If one or both posterior units contact first, the centric prematurity, or prematurities, are identified and adjusted using a red stripe 30-micron composite finishing diamond from Komet USA and rechecked with AccuFilm until simultaneous contact on both anterior units and posterior units were achieved. If the anterior units contact first, either the incisal edges need shortening, or the maxillary lingual concavities of the maxillary central incisors need deepening. Again, the goal is to achieve simultaneous, even closure with all of these units in place.
It is important to think of occlusal stability like a “3-legged stool.” One can sit on a 3-legged stool very easily but cut one leg off, and it gets harder to balance. Muscles are activated to maintain a stable seating position that may have been at rest before. What does this have to do with restorations? The minimal contact for a stable occlusion is a contact with the maxillary and mandibular central incisors and a posterior contact, as far posterior as possible, on each side.

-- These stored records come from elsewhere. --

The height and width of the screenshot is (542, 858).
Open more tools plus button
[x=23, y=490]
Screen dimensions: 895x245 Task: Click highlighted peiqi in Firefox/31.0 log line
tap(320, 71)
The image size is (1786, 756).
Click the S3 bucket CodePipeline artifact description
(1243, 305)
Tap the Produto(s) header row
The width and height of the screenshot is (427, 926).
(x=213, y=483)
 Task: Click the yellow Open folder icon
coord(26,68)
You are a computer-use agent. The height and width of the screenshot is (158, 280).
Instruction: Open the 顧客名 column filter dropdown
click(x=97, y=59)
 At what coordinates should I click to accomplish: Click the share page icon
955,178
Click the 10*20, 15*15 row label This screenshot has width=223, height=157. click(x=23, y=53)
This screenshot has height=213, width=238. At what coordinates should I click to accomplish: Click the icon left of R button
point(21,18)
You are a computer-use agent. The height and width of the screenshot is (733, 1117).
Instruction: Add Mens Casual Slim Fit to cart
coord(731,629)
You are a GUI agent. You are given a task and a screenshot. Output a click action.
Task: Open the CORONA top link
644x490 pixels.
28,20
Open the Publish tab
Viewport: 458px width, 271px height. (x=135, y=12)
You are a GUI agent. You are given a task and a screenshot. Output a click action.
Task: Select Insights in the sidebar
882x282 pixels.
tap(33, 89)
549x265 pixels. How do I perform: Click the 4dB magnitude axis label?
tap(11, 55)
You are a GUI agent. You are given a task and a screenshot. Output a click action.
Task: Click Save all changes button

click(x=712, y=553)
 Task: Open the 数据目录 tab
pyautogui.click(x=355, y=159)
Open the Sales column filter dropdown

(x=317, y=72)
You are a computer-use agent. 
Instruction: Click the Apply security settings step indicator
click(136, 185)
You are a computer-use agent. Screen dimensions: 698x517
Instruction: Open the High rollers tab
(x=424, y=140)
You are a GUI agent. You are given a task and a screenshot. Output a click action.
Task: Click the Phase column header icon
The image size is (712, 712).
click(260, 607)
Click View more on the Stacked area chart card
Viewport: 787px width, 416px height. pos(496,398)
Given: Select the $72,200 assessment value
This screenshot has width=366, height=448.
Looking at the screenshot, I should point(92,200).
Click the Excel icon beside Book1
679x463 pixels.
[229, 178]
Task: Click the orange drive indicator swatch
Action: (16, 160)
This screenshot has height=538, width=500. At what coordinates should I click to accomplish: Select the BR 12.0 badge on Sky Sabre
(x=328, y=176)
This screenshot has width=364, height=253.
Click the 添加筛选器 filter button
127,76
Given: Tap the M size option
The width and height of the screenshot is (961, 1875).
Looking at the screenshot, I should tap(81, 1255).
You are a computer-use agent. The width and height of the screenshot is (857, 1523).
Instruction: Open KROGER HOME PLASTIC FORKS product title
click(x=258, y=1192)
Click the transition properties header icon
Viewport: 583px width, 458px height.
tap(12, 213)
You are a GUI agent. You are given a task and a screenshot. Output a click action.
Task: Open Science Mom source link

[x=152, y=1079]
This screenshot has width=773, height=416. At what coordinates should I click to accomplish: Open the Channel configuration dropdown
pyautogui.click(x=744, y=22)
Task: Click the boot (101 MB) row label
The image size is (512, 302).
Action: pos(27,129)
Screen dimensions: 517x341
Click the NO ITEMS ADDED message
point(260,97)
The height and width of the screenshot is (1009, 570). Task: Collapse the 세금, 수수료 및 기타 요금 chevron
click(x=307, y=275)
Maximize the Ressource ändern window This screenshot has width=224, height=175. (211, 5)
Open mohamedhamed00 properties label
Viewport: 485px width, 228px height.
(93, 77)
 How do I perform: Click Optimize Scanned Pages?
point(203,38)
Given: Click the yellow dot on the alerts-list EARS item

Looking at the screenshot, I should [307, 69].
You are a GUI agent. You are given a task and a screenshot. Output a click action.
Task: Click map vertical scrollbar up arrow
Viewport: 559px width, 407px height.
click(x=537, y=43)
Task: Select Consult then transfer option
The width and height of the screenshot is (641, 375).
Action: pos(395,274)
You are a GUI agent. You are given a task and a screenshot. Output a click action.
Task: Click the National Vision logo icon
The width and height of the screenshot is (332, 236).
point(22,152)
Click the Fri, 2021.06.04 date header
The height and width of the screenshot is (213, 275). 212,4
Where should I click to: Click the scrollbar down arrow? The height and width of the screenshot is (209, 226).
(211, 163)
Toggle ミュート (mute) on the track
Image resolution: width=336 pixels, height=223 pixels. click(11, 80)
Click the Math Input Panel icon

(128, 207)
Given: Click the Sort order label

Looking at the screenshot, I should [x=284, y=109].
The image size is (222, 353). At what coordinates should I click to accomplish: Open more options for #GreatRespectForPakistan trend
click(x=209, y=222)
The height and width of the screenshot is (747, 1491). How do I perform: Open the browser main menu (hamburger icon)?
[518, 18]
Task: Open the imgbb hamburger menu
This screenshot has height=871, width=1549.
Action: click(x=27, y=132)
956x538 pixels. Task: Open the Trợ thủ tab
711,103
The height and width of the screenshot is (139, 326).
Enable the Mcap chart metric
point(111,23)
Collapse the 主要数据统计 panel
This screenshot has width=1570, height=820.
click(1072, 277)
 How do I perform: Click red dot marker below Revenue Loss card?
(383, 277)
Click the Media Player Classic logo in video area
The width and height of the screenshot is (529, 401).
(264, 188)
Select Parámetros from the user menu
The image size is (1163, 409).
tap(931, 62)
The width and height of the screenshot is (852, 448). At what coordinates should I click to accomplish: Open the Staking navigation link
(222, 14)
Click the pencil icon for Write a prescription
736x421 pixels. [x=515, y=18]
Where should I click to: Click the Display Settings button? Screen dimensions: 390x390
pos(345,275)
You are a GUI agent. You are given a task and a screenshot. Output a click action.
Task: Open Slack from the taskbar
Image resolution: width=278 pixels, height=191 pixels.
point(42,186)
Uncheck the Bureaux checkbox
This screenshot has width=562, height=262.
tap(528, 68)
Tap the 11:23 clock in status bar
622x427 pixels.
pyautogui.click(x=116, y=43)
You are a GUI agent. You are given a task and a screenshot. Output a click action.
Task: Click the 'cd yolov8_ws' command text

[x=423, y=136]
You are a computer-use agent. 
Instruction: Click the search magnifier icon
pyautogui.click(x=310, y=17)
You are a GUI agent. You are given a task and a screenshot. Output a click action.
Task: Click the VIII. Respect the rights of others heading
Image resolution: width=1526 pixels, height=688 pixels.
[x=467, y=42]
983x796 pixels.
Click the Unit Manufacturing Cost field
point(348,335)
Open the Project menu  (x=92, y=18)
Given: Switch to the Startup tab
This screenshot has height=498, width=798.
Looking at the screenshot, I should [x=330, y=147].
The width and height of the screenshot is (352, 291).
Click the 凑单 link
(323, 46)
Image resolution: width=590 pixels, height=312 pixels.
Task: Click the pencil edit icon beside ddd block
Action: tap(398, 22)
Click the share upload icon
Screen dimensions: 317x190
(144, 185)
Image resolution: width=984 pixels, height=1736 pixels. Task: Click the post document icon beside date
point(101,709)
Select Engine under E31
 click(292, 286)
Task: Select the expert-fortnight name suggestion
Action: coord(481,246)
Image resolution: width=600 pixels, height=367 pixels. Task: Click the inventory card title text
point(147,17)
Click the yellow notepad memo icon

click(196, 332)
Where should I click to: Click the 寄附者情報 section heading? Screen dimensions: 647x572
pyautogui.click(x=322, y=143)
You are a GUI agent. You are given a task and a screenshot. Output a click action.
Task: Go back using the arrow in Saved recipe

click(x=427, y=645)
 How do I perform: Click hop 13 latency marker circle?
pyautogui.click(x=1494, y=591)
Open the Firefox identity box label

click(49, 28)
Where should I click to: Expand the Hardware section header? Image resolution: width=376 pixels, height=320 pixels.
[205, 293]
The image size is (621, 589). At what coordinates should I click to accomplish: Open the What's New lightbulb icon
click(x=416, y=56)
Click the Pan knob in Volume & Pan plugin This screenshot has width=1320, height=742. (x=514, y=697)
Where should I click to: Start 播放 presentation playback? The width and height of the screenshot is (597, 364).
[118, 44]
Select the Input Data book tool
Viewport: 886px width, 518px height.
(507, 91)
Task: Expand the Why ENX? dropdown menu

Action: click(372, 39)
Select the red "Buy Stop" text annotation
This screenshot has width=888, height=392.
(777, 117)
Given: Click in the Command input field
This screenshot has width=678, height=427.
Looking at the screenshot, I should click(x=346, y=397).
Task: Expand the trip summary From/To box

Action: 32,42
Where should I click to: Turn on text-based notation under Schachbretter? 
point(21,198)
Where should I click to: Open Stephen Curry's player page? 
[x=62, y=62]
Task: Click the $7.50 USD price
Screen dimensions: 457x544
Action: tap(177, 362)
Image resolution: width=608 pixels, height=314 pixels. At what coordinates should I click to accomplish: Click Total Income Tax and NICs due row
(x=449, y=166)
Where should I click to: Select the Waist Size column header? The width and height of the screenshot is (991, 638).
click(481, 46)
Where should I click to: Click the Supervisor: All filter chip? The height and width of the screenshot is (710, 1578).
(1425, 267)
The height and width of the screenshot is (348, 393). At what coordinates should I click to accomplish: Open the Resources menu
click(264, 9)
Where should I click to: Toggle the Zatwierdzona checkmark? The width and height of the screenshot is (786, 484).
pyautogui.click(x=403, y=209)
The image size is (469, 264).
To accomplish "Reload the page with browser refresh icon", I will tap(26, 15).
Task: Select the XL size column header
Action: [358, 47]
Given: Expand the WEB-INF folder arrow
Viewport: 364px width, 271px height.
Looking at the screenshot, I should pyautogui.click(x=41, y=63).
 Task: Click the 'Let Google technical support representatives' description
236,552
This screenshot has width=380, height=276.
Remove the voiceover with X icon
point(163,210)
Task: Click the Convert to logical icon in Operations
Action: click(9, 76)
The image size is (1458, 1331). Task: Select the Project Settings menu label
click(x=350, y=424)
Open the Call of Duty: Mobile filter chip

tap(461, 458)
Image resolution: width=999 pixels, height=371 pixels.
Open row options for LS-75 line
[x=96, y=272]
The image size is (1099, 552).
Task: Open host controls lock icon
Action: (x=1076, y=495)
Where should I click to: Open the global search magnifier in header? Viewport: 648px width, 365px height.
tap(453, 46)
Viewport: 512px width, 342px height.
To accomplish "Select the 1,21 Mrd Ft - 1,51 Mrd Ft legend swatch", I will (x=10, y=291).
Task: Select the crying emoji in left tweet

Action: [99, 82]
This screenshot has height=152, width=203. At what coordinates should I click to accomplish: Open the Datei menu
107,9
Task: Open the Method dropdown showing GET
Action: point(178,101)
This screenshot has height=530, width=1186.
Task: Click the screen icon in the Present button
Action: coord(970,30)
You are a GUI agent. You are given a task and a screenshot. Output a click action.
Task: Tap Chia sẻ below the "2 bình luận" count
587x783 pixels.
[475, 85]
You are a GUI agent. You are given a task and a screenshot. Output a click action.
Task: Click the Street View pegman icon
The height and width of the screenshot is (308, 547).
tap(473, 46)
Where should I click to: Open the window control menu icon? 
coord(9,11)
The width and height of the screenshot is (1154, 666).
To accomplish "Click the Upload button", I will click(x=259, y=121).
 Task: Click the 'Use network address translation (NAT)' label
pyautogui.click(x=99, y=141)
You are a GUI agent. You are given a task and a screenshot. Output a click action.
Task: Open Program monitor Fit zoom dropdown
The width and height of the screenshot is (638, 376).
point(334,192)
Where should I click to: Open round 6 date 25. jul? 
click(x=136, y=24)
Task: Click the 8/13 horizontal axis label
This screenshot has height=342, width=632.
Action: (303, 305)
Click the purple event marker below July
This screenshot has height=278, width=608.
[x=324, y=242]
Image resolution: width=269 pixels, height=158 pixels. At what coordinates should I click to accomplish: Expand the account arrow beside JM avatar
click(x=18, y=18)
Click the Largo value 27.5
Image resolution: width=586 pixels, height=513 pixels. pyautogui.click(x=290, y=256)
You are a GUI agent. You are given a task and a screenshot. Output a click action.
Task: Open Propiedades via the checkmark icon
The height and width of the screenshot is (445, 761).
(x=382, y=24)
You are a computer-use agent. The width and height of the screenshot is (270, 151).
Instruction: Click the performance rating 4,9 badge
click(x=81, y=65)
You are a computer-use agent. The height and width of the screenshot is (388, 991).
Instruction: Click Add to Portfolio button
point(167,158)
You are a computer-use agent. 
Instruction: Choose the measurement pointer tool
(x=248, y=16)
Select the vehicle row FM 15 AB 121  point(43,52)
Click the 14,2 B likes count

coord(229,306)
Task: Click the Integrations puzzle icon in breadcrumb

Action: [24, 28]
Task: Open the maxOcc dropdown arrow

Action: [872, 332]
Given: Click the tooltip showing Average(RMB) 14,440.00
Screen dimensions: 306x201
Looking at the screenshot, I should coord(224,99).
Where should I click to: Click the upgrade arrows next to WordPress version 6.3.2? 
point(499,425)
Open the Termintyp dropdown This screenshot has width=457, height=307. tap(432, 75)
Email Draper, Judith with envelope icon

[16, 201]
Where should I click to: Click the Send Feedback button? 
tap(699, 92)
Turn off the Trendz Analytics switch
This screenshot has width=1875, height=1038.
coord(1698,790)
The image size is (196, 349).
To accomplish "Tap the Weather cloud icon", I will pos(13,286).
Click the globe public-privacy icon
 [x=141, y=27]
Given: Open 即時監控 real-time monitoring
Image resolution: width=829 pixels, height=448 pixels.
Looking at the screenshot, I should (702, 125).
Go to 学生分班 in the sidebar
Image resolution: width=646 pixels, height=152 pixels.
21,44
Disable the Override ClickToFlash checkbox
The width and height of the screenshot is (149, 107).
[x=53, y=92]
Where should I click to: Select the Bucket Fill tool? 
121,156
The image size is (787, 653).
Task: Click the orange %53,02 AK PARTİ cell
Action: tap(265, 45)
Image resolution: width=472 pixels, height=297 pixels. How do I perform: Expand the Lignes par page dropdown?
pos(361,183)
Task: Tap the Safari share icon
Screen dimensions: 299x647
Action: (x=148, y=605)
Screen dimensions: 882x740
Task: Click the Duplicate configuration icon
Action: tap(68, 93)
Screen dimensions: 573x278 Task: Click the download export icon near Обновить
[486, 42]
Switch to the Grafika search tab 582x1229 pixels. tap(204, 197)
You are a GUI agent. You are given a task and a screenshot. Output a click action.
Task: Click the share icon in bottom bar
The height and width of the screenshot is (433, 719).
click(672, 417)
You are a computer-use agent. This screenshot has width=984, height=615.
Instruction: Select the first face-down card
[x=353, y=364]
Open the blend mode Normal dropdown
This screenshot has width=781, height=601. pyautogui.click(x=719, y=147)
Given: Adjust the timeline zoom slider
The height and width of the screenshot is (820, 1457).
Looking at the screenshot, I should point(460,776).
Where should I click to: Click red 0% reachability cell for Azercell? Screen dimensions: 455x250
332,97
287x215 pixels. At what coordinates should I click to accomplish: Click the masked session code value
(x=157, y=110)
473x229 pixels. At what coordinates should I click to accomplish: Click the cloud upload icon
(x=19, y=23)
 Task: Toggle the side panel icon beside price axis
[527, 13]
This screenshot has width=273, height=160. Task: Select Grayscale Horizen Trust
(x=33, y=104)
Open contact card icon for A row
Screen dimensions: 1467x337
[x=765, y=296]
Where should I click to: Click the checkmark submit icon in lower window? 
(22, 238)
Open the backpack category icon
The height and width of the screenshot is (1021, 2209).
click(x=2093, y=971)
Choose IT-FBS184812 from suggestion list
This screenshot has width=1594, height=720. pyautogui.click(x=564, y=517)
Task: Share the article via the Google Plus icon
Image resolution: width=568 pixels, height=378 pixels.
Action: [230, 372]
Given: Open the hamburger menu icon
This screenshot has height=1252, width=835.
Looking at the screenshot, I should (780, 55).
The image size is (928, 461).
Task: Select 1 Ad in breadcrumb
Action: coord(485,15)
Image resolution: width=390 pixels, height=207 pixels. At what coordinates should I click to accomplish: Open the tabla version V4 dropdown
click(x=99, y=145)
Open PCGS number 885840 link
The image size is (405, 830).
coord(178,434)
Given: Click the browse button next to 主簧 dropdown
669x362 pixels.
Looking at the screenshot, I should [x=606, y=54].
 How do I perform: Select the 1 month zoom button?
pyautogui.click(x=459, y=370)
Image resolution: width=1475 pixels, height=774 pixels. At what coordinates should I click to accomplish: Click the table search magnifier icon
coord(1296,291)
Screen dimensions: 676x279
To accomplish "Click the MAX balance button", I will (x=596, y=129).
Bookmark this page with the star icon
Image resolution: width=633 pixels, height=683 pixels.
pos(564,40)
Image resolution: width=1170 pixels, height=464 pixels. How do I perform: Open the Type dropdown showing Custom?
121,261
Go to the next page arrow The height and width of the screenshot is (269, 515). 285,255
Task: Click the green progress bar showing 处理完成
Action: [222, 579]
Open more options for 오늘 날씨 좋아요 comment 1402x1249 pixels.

This does not mean that the occlusion is considered stable with only 3 points of contact, but it’s a start. The ultimate goal is to have even and simultaneous contact of all maxillary and mandibular teeth in centric relation/occlusion (maximum intercuspation). Posterior teeth should touch only in centric relation/occlusion. Any movement from that position, such as working, balancing, and protrusive position, should result in immediate disclusion of all posterior teeth because of canine guidance and anterior coupling (Figures 16-18).
Ready for Any Cementation Scenario
A technique has been described for methodical and predictable cementation of multiunit ceramic dental reconstruction. A 1-year, postoperative view of the completed case is shown in Figures 19 and 20. This technique can be applied to any cementation plan, regardless of the number of units involved. It should also be mentioned that it is very important to verify final cementation with digital bitewing radiographs to ensure accuracy and complete cement removal.